Rôle dans la création du syndicat Force Ouvrière

La création de FO est la pièce maîtresse de l’action syndicale d’Irving Brown. Dès 1946, il soutient activement la scission au sein de la CGT avec l’objectif clair d’affaiblir le syndicat communiste. Il offre des locaux, de l’argent, des ressources à FO, et met en œuvre un important travail d’influence pour pérenniser ce syndicat. FO est né pour être une organisation syndicale indépendante des communistes, avec un axe clairement anticommuniste, soutenu par les États-Unis via Brown et la CIA.
FO bénéficie d’un soutien logistique et financier important notamment de la part de l’AFL-CIO et de syndicats européens alliés, ce qui lui permet de disposer d’un poids conséquent dans le paysage syndical français face à la CGT.

Implications politiques et internationales
Au-delà de la France, Brown est actif dans la lutte contre les influences communistes dans plusieurs pays, notamment en Grèce où il lutte contre les communistes, au Chili contre Allende, et en Algérie où il finance des mouvements nationalistes dans l’espoir de placer le pays sous influence américaine – un échec selon les sources. Il est également participant au Congrès pour la liberté de la culture, un front intellectuel anticommuniste très actif pendant la Guerre froide.

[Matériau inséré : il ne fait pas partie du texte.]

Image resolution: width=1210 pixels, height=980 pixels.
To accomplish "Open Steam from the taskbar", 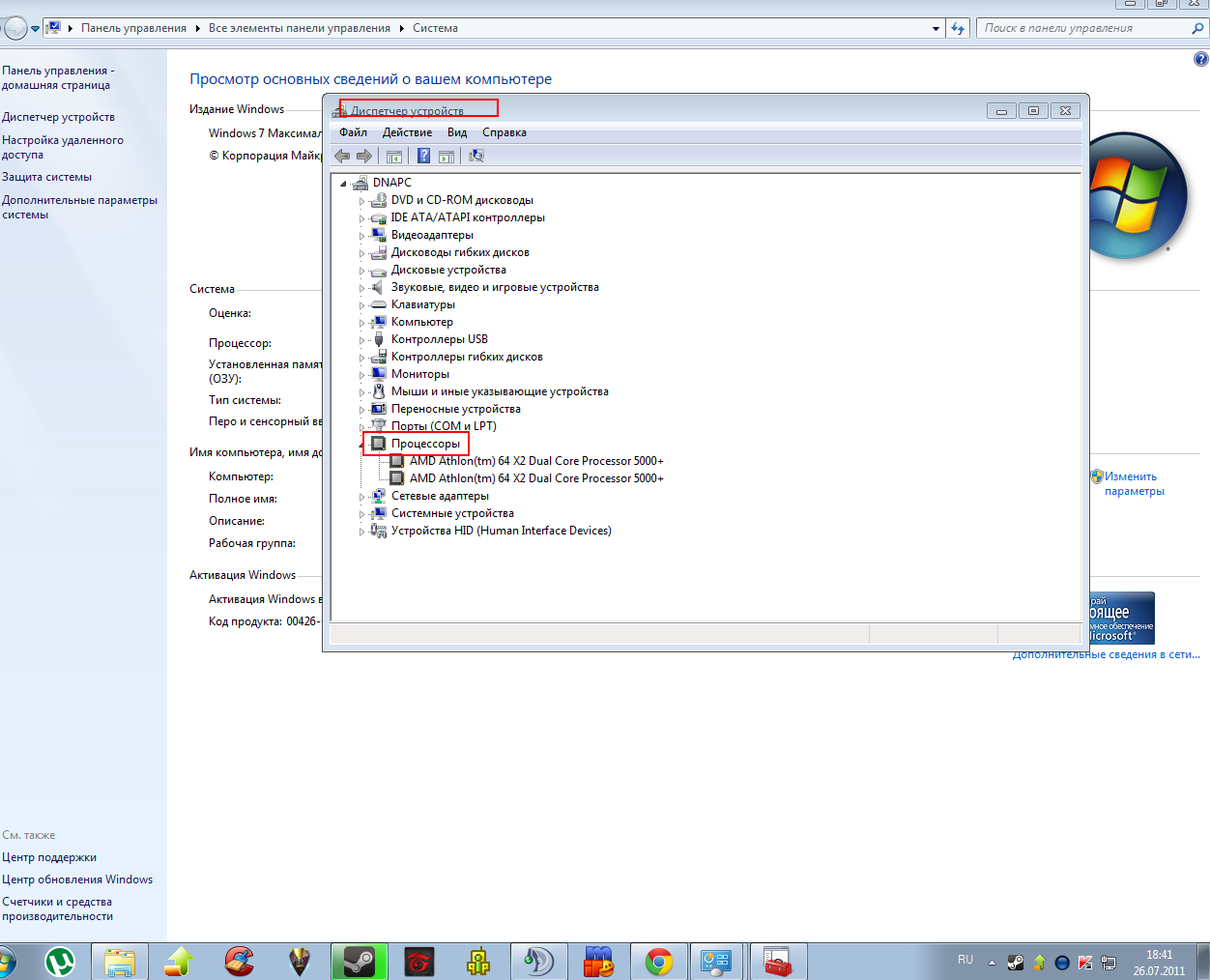I will coord(359,962).
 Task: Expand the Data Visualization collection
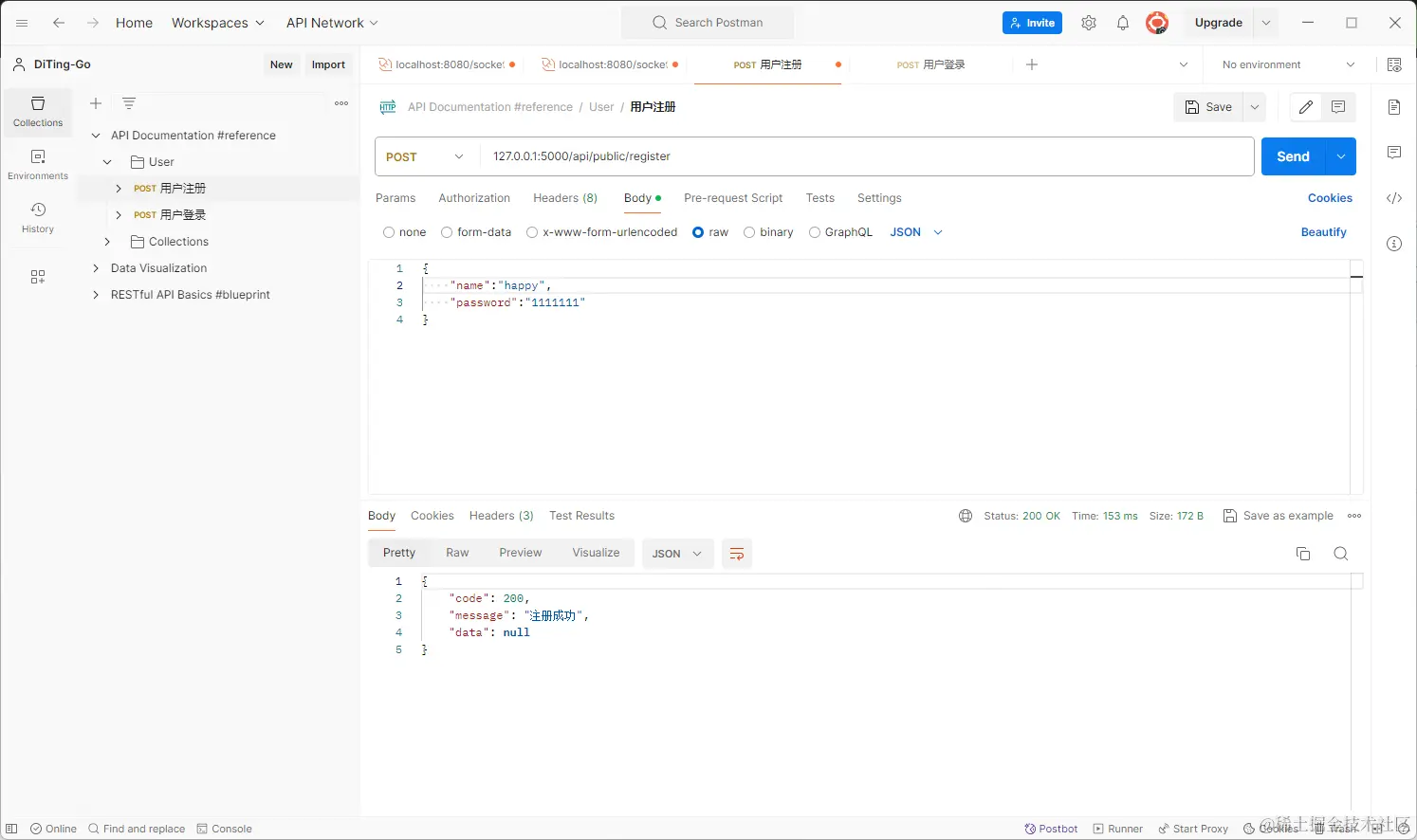click(x=96, y=268)
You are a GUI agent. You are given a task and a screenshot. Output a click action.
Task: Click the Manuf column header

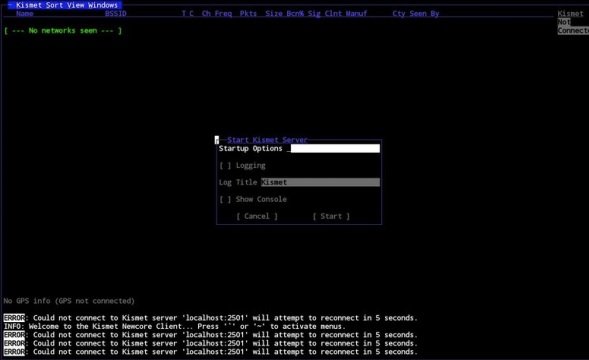click(356, 14)
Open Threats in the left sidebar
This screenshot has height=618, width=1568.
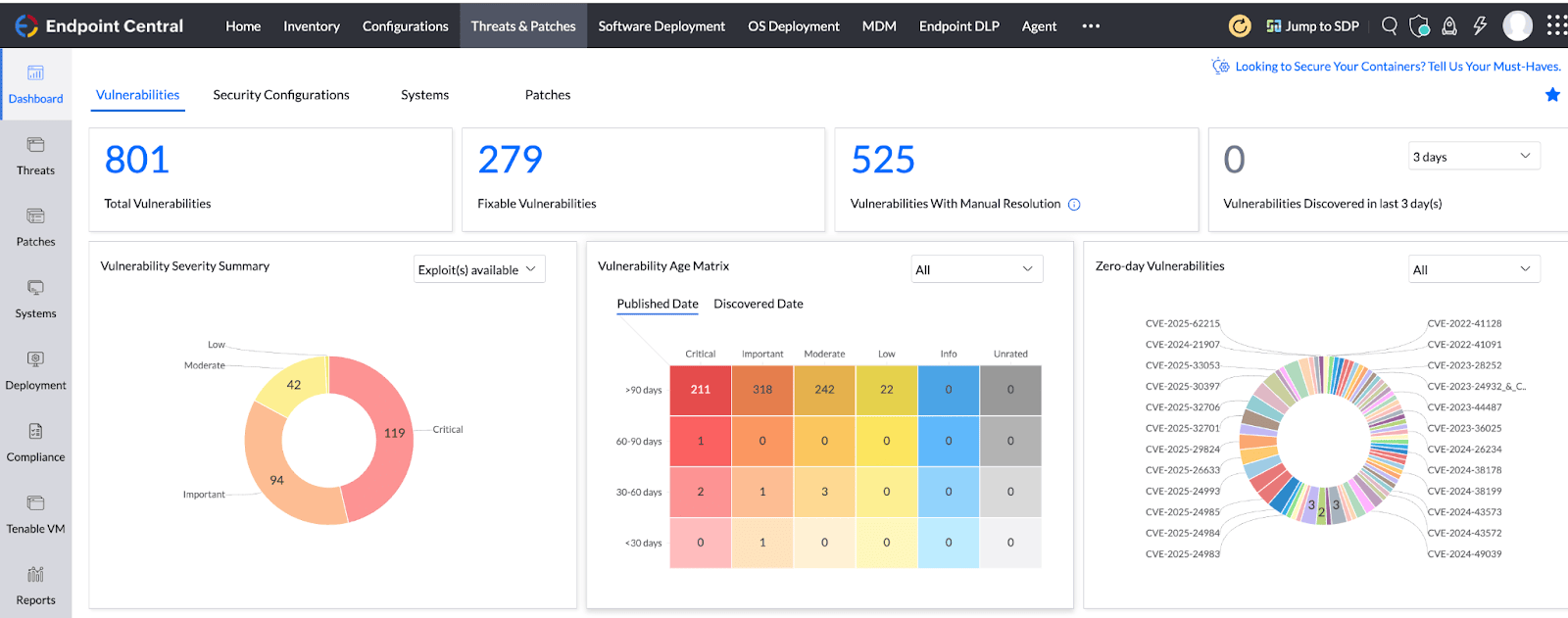pos(35,156)
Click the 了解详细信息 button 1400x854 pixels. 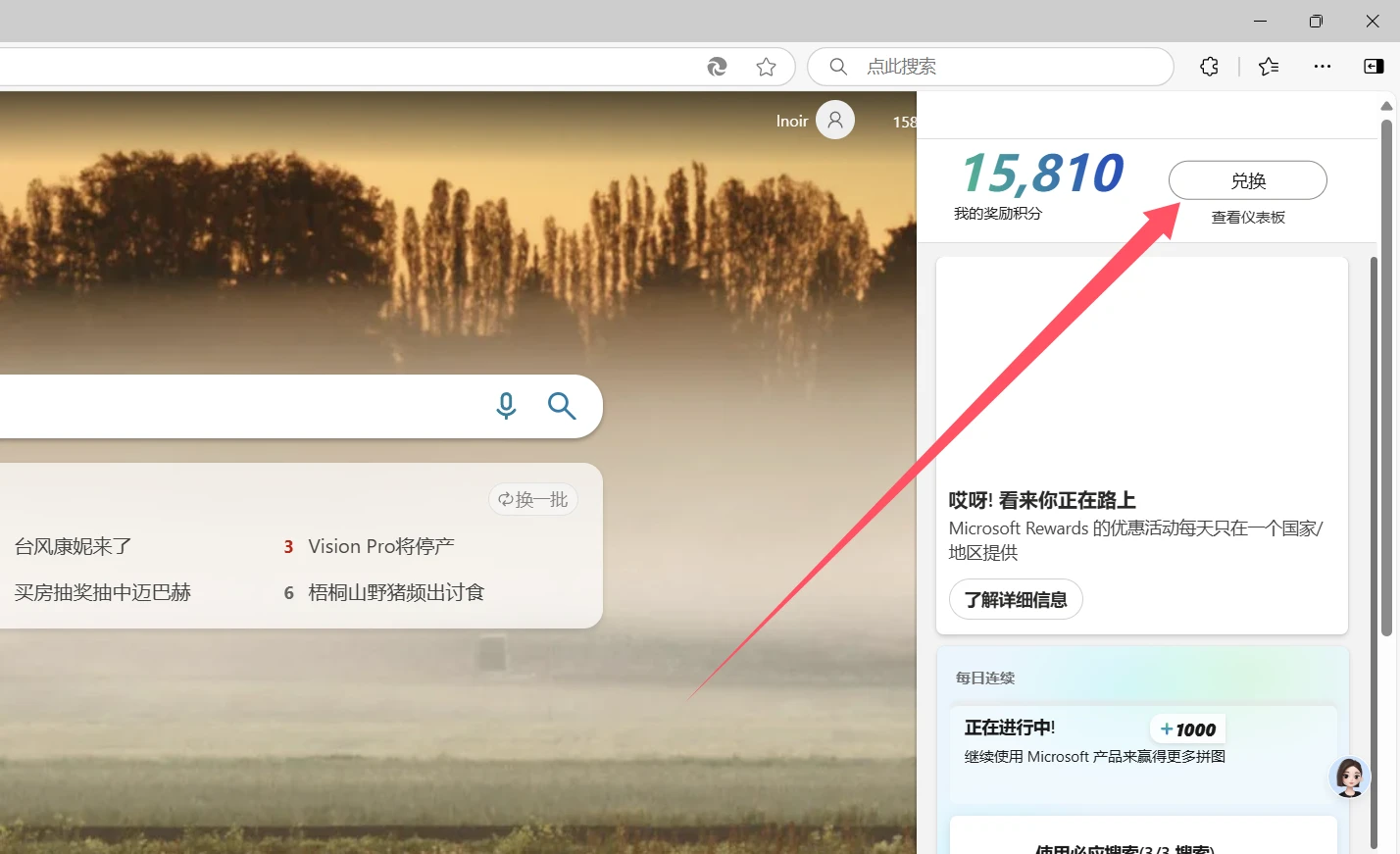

Au fil des années, Brown développe une influence importante non seulement dans le domaine syndical mais aussi dans l’action politique indirecte, agissant comme un agent discret de la CIA dans la bataille idéologique contre le communisme en Europe.
Irving Brown fut une figure stratégique au croisement des syndicats, des services secrets américains et du monde politique français de la seconde moitié du XXe siècle. Agent déclaré ou officieux de la CIA, il a orchestré avec le soutien américain la scission de la CGT et la création du syndicat Force Ouvrière, utilisé comme levier pour contrôler et contenir l’influence communiste dans le mouvement ouvrier.
Son rôle dans la renommée French Connection démontre la complexité et l’ambiguïté des liens entre services de renseignement, milieux syndicaux et mafia dans l’après-guerre, avec des choix stratégiques parfois douteux visant à préserver les intérêts américains en Europe.
En résumé, Irving Brown fut un acteur clandestin majeur de la guerre froide syndicale en France, reflétant la politique américaine d’endiguement communiste à travers des méthodes mêlant financement, soutien logistique, compromis avec des milieux douteux et actions d’influence politique.